During his multimedia presentation, Bryant flashed on the screen a moving truck he photographed with his smartphone not long ago. The sides of the trailer give us the classic shield growing ever closer with the help of a visual effect from the ’60s, and a cartoon Salvation Army officer answering a call on a candlestick telephone.

A candlestick telephone? We haven’t used those since the Depression, man!

OLD GUARD, YOUNG TURKS

That’s a third way the “brand” is suffering here in Arkansas, suffering from age.

These new I Am a Shield images, youthful though they may be, are edgy - the one apparently aimed to appeal to the leather-clad outlaw-biker, the other, and I’m guessing here, the pasty-skinned thirty-something fanboy who hasn’t taken down his Xena: Warrior Princess poster?

The first one includes the words “Blood and fire,” a reference to the blood Jesus Christ shed for Christians and the day of Pentecost, but will that be the popular association? “Fire? Blood? New Testament coordinates for everlasting salvation!”

In another slide Bryant shared, by way of further evincing the kind of brand refresh Grizzard has in mind, the words “Salvation Army” were rendered in spray paint on the side of a wall by a street artist. He meant it as positive, youthful messaging, but you know what it looked like? It looked like graffiti.

The problem with campaigns that target the youngest generation is that they so often alienate the oldest generation, and the Army has the most “penetration” among the oldest generation, the World War II and Korean War generation. They remember the “Doughnut Lassies” handing out pastries and coffee as well as stationery and stamps for letters home and other comforts just behind the frontlines, back when the Army was there with the army, its charity yoked to the good fight.
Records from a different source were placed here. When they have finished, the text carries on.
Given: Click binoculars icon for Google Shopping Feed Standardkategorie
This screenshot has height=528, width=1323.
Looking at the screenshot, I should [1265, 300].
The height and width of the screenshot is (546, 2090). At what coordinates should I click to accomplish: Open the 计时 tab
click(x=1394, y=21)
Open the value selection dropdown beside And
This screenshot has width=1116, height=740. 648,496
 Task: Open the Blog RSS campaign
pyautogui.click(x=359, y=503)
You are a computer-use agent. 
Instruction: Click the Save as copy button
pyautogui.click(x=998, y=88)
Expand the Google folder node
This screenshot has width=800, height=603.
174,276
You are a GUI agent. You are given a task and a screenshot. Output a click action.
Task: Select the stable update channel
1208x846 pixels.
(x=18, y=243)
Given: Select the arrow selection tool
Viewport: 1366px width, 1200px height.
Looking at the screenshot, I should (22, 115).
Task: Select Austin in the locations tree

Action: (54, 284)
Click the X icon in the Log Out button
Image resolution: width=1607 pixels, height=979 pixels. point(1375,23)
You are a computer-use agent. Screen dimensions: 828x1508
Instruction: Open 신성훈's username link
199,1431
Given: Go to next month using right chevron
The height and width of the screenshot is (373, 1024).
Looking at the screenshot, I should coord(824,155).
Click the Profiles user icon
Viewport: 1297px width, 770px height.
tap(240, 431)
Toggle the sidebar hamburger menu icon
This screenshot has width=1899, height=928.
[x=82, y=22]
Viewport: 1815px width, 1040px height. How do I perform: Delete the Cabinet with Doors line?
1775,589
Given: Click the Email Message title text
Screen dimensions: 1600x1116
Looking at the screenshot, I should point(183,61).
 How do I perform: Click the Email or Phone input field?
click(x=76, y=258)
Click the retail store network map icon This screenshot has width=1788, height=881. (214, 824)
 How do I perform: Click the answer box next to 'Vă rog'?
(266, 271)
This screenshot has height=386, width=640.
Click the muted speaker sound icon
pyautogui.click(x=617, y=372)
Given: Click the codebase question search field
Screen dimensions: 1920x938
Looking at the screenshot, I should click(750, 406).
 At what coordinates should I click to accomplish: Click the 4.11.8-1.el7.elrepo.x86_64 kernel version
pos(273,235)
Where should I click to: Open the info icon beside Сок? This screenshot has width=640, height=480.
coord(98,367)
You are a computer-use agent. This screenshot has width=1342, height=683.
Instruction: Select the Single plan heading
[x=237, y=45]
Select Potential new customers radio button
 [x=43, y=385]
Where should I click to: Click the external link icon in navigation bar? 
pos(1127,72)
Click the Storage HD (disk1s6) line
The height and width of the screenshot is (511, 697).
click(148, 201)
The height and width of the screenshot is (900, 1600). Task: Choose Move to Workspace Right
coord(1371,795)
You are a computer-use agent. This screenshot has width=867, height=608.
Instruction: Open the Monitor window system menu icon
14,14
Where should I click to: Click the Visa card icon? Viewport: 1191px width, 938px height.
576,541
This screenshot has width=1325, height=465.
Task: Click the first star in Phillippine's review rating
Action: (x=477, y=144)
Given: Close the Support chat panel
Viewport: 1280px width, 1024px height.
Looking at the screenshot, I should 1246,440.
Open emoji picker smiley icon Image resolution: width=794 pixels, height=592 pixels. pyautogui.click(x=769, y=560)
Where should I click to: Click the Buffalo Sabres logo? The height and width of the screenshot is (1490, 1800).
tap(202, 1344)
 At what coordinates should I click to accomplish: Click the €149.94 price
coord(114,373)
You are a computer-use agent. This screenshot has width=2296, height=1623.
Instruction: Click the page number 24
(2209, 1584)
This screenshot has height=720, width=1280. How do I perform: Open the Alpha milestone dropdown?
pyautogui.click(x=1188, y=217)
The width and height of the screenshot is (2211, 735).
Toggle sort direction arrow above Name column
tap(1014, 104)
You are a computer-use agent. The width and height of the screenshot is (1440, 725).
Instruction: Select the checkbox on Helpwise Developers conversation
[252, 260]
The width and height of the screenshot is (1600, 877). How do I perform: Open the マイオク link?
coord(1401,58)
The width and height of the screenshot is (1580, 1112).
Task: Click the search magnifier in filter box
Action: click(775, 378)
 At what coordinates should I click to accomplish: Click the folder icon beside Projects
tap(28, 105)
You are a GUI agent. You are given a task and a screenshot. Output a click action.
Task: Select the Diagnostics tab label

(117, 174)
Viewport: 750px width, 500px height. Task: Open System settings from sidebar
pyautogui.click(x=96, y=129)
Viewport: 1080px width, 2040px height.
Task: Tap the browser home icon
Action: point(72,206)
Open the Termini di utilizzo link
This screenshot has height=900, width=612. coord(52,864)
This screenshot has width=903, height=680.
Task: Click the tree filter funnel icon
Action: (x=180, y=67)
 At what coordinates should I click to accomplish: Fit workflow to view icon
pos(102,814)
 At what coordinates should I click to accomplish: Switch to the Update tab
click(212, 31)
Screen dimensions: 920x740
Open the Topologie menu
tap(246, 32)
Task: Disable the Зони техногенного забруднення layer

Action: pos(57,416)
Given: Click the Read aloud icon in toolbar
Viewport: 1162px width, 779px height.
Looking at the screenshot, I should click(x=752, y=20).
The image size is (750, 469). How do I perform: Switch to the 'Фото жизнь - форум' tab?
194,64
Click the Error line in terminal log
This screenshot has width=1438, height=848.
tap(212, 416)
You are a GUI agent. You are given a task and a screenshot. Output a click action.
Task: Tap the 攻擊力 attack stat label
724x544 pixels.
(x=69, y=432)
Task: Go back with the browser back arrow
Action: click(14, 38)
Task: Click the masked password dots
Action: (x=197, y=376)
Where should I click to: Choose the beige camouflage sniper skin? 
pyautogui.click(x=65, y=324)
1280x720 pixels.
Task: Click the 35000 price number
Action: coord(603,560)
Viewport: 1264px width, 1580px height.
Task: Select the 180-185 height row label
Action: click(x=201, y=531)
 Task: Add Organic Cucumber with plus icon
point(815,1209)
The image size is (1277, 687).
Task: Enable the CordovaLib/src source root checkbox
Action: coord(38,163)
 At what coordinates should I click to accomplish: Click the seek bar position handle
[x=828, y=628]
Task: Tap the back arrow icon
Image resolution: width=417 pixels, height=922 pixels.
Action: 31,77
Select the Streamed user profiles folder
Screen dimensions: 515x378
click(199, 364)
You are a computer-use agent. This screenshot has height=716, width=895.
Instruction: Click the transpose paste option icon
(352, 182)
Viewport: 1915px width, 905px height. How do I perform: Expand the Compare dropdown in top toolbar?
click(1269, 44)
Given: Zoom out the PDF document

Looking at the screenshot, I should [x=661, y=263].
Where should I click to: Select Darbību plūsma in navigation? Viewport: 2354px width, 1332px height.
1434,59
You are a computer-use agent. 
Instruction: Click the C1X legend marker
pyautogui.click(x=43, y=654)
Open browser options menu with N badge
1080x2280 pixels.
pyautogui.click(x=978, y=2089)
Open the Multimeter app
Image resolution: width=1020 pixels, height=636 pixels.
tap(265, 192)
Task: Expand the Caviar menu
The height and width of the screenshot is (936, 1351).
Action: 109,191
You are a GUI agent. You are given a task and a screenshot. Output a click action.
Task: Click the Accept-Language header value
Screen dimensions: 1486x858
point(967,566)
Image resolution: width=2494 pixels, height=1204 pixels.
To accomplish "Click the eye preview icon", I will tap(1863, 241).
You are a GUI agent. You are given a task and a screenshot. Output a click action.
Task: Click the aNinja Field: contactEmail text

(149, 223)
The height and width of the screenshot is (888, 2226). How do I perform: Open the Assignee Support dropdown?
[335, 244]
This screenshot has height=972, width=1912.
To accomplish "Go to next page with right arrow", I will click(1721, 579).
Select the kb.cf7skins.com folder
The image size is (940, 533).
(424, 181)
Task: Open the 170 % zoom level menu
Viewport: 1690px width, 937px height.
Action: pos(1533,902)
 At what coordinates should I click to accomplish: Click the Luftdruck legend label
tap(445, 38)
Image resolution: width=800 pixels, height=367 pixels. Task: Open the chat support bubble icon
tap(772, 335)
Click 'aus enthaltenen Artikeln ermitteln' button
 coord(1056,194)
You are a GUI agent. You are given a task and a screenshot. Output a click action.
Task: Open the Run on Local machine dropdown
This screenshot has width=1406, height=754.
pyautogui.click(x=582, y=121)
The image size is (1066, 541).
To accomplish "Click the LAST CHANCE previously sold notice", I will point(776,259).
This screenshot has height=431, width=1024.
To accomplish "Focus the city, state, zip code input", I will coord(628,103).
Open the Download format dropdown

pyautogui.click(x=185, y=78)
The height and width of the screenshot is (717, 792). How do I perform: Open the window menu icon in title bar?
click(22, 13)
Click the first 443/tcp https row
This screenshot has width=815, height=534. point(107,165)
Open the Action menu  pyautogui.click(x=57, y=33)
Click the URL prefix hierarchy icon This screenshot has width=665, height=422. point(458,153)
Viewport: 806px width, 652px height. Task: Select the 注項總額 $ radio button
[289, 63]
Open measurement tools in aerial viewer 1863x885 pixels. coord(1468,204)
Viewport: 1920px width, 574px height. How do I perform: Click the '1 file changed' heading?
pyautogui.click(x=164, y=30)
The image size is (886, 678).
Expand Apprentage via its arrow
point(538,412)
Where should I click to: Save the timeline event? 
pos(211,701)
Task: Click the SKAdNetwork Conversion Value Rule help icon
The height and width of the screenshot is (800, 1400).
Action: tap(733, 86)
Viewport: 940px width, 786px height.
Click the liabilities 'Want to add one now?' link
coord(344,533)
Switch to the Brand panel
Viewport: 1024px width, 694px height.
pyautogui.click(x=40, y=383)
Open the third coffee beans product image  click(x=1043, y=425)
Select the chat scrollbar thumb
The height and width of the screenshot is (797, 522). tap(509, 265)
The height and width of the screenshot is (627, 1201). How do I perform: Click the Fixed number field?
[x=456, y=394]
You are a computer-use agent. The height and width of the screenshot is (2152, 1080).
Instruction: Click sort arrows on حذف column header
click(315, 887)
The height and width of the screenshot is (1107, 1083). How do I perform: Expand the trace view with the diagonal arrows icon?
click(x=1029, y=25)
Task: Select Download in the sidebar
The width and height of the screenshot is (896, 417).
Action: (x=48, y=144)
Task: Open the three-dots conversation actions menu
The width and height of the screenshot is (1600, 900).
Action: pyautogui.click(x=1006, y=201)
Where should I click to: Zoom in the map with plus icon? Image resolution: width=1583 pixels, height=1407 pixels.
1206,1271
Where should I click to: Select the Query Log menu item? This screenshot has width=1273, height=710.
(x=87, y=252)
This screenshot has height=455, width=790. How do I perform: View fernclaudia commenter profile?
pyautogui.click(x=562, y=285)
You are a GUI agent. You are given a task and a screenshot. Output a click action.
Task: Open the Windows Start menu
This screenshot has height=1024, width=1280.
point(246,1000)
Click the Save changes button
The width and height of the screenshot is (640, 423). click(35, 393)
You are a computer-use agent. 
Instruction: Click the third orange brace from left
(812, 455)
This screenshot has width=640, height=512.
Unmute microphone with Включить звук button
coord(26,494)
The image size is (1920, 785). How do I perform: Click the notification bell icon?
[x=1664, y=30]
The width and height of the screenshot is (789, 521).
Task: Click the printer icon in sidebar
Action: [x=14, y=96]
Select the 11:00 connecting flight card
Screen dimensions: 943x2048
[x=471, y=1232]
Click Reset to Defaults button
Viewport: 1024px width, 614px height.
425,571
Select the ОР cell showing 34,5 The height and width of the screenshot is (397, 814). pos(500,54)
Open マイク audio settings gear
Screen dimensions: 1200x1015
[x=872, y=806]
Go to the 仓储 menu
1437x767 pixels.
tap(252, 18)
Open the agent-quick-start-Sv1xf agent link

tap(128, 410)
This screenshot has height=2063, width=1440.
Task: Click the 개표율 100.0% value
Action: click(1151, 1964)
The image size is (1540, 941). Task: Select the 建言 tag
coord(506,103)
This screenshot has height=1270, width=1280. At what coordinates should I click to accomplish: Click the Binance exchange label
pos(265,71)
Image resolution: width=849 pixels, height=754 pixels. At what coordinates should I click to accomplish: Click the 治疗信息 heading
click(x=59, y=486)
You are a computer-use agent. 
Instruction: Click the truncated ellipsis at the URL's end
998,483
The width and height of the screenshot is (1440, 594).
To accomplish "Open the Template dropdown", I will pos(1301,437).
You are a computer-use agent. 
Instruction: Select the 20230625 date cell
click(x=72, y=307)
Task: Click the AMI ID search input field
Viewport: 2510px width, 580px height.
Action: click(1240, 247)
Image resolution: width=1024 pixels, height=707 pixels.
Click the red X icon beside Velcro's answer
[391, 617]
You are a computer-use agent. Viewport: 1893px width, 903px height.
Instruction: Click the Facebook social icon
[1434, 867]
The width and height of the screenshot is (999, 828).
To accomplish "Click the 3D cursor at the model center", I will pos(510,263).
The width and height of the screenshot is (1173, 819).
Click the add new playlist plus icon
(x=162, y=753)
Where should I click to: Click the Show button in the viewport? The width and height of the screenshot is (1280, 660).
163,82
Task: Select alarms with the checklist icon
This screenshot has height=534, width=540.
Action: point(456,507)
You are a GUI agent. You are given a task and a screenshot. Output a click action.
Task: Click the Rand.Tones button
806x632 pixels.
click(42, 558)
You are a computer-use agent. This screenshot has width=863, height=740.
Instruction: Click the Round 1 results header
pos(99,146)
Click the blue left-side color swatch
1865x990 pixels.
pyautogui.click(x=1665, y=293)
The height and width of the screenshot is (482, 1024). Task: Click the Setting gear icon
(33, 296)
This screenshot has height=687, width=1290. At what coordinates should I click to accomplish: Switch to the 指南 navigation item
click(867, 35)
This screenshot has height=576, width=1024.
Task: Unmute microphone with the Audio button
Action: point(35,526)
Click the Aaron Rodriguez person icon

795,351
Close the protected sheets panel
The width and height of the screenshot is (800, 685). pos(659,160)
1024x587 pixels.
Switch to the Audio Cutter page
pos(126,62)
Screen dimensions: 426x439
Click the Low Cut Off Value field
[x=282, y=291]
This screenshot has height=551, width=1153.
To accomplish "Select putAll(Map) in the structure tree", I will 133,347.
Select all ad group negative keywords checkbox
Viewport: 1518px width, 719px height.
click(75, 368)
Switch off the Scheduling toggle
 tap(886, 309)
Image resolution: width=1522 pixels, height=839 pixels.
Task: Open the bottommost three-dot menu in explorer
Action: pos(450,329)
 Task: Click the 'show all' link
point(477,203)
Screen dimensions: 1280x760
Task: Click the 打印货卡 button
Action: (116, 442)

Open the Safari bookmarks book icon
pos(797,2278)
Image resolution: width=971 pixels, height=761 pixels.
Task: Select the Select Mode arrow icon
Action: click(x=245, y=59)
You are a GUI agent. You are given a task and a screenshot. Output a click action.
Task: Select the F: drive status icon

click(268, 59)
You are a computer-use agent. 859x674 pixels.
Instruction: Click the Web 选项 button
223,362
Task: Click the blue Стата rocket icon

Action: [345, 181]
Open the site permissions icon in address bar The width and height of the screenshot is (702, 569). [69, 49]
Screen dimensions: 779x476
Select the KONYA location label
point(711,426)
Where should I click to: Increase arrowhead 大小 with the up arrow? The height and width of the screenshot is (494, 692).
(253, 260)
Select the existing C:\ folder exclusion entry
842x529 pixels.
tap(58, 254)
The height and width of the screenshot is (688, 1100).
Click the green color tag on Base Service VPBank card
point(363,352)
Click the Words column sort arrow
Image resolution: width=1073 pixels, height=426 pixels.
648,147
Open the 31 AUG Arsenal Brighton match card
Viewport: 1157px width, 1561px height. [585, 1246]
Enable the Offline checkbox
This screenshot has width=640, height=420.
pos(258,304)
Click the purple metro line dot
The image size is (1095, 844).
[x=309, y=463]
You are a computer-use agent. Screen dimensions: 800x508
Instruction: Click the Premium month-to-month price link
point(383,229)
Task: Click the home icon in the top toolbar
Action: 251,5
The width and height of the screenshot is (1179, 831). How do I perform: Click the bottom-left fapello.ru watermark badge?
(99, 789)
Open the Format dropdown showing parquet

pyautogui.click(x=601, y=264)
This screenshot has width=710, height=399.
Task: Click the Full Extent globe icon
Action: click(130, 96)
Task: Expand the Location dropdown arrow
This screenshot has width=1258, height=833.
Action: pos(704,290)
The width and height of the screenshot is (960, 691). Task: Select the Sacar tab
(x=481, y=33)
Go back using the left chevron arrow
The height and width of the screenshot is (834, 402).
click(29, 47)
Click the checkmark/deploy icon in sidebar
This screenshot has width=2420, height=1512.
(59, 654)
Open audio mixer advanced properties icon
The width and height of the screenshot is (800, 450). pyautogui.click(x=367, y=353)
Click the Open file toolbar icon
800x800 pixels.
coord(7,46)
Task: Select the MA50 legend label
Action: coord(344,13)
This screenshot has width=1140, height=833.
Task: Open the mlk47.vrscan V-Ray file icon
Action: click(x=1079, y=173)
As a result, this is the most charitable demographic, but it’s dying. “Thing is, with the new generations, unless they’ve been directly [affected by the Army], they question, ‘Why do they wear those uniforms? Are they with the government?’ People don’t understand how many thousands and thousands of people they feed and clothe and shelter,” Bryant says.

In 2012:

85,854 meals to the homeless

16,604 nights of shelter (about 46 people a night)

14,941 counseling and case management sessions

14,294 Christmas gifts to about 3,500 children

2,722 food pantry orders

The I Am a Shield graphics are a relatively small part of the hoped-for campaign. The much bigger order is to enlist younger volunteers and supporters and roll their support into a greater social media presence for the Central Arkansas Command (a Facebook post last month looking for support for the new “I Am a Shield” T-shirts garnered not a single Like; one in December of a photo of Girl Scout Troop 6499 from Episcopal Collegiate School doing some Angel Tree shopping got one comment and a few Likes, fewer than the number of girls pictured).

With that in mind, part of the campaign is imagining manufactured service experiences. So, not just a single donation at a red kettle, but a commitment to a Saturday afternoon cleanup, or serving a meal - a thing that has a narrative arc and can be reported on and photographed and, ultimately, shared online.

“The average social network is about 200 people,” Bryant says. “Once they have the experience, they tell people, ‘Today I got to help the Salvation Army do this .…’ People love photography, love to share the experience pictorially. [When they do that], they’re also sharing the values of a great organization. ‘Compassionate, trustworthy, uplifting and brave’ are the values they’ll share.”

I’ll be interested to see how Be a Shield develops here in central Arkansas. It has promise.

If any group has the history, the mission and the institutional wherewithal to pull off a big reboot in 2014, it’s the Army.